TO DO:
List every person named in the passage below about the end of the World Trade Center recovery.

PASSAGE PROVIDED:
+ + + + +

With an empty stretcher bearing a folded American flag, New York marked the end of the mammoth recovery of human remains and the ruins of the World Trade Center with a brief 20 minute ceremony, nearly nine months after two hijacked planes slammed into the twin towers, destroying them and killing 2,823 people.
Police and fire department pipers and drummers marched behind the stretcher, born by ambulance up a ramp from the bottom of what workers once called “the pile.” At the tail of the procession, a truck slowly carried the last steel girder to be removed from the site, wrapped in black muslin, an American flag and draped with a bouquet of flowers.
There were no speeches by politicians, no prayers by the clergy. At 10:29 a.m. (1429 GMT), the moment on Sept. 11 the second of the 110-story buildings collapsed in a pile of mangled and broken steel, concrete and glass, a firefighter tolled a bell in four sets of five chimes, the traditional code for a fallen comrade.
Thousands of family members, firefighters, police officers, rescue workers and politicians, including former Mayor Rudolph Giuliani, credited with holding the city together after the attacks, his successor Mayor Michael Bloomberg and Gov. George Pataki, stood by in silence.
An honour guard of city, state and federal personnel flanked a procession carrying a stretcher with a folded American flag, symbolizing those killed but not found. More than one in 10 of those who lost their lives on Sept. 11 were firefighters, police officers or rescue workers.
Almost 1,800 of the victims have yet to be identified. Every human remnant, over 19,000 body parts, has been taken to the Fresh Kills landfill on Staten Island for sifting by investigators and medical staff to identify victims.
The procession paused at the top of the ramp, and buglers from the uniformed services played “Taps” while five helicopters flew in a phalanx over the heads of the mourners and north over the city. The procession then travelled 15 blocks north along the West Side Highway as the Port Authority Police Department, the New York Fire Department and the New York Police Department corps played “America the Beautiful”.
People broke into applause as the ambulance and truck bearing the steel girder passed the crowd and groups of workers, police and firefighters walked up the ramp, sometimes led by a family member holding a picture of a lost loved one.
“Today I think is bittersweet. It is the end of cleanup effort, but it also reminds us of all the people who perished here. Our condolences go out to the families,” said Leslaine Lambert, a 44-year-old ironworker who was part of the recovery effort for about five months.
“I have been here since Day One. I think we did the best we could do. I would do it again 100 times,” said crane operations engineer Rich Streeter, 34, from The Bronx, a member of the honour guard.

+ + + + +

DATASET CONTENT:
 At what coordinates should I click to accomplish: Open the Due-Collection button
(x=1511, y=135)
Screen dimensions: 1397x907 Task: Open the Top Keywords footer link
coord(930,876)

+ + + + +

TASK OUTPUT:
Rudolph Giuliani, Michael Bloomberg, George Pataki, Leslaine Lambert, Rich Streeter